Im deutsch-polnischen Jahr könne zwar die Überwindung der Teilung Europas gefeiert werden, man müsse sich nun aber auch die Regel zu eigen machen, Vorurteile aus der Politik herauszuhalten und Konflikte da auszutragen, wo sie entstünden. Es dürfe keinem einzelnen Konflikt erlaubt werden, "gleich das ganze Verhältnis zwischen beiden Staaten zu belasten". Wer streiten müsse oder wolle, dürfe aber nicht die ganze Nation dafür in Geiselhaft nehmen.
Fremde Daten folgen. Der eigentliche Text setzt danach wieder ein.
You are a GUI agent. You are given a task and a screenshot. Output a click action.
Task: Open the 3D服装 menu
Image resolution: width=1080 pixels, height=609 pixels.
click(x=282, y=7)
Thierse sprach zudem mehrere Missverständnisse im Verhältnis zwischen Deutschland und Polen an. Zum einen dürfe man in Polen nicht dem Irrtum unterliegen, zu glauben, Vereine wie die "Preußische Treuhand", die für die Rückgängigmachung von Enteignungen in der sowjetischen Besatzungszone nach 1945 kämpften, würden in der deutschen Politik und Öffentlichkeit über Rückhalt verfügen. Zum anderen habe auch das in den vergangenen Jahren gewachsene Interesse am Schicksal der aus Schlesien oder Pommern Vertriebenen weder "mit Gebietsansprüchen noch mit dem Wunsch etwas zu tun, die Schuld von Deutschen gegenüber Polen durch Aufrechnung zu vermindern".
Heute, da das Verhältnis zu Polen als geklärt gesehen werde, könne vielmehr "die schweigende Mehrheit der damals vertriebenen Deutschen ihre Erinnerungen pflegen, ohne dass sie fürchten müssten, Wasser auf die Mühlen von Demagogen zu leiten". Zudem glaube er, so Thierse, fest an das Gelingen der deutsch-polnischen Freundschaft.
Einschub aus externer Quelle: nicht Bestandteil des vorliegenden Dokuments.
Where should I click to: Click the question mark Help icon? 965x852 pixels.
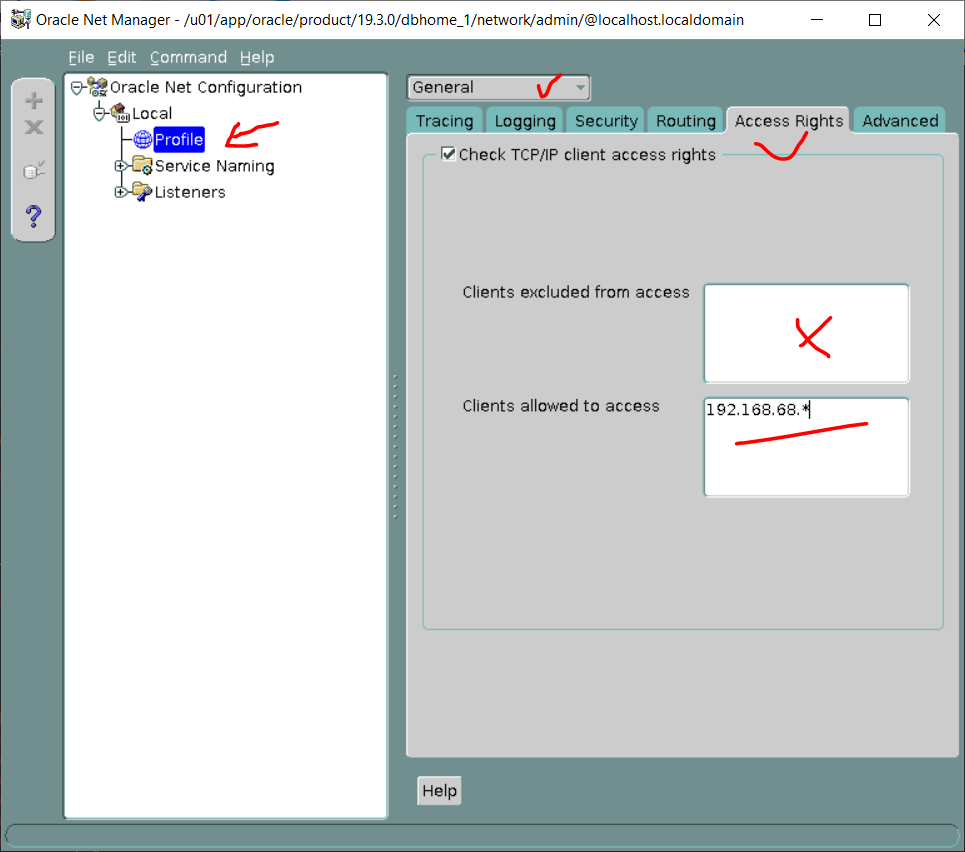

Ohnehin hatte der Bundestagspräsident bei dem Besuch seiner Geburtsstadt nicht allein mahnende Worte im Gepäck: Thierse überreichte der Breslauer Universitätsbibliothek ausgewählte historische Ausgaben gebundener Zeitungen. Sie sind Bestandteil eines Geschenks des Bundestags, das in mehr als 4.200 Bänden zahlreiche westeuropäische und US-Zeitungen von 1900 bis 2002 enthält.
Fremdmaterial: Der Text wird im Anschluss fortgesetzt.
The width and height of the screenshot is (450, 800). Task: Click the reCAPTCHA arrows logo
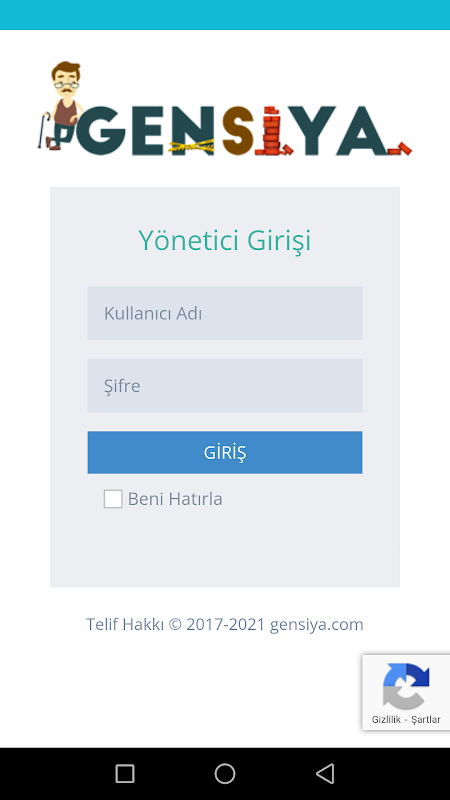coord(406,686)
Und auch in Berlin wird das deutsch-polnische Verhältnis einmal mehr thematisiert. Eine Ausstellung, die am vergangenen Donnerstag in der Gedenkstätte Deutscher Widerstand vom polnischen Botschafter Andrzej Byrt eröffnet wurde, widmet sich dem wohl dunkelsten Kapitel in den Beziehungen beider Staaten. Unter dem Titel "Größte Härte ..." werden die Verbrechen der Wehrmacht in Polen dokumentiert. Im Mittelpunkt stehen die ersten beiden Monate des Zweiten Weltkrieges, in denen Polen unter deutscher Militärverwaltung stand. An den Erschießungen von Zivilisten und Kriegsgefangenen und den Luftangriffen auf Städte, in denen kein Militär stationiert war, waren neben Polizei und SS-Einheiten auch die Wehrmacht beteiligt. Die Ausstellung ist eine Gemeinschaftsarbeit von deutschen und polnischen Historikern des Deutschen Historischen Instituts in Warschau und des polnischen Instituts des nationalen Gedenkens. Sie ist bis zum 30. Juli in der Stauffenbergstraße zu sehen.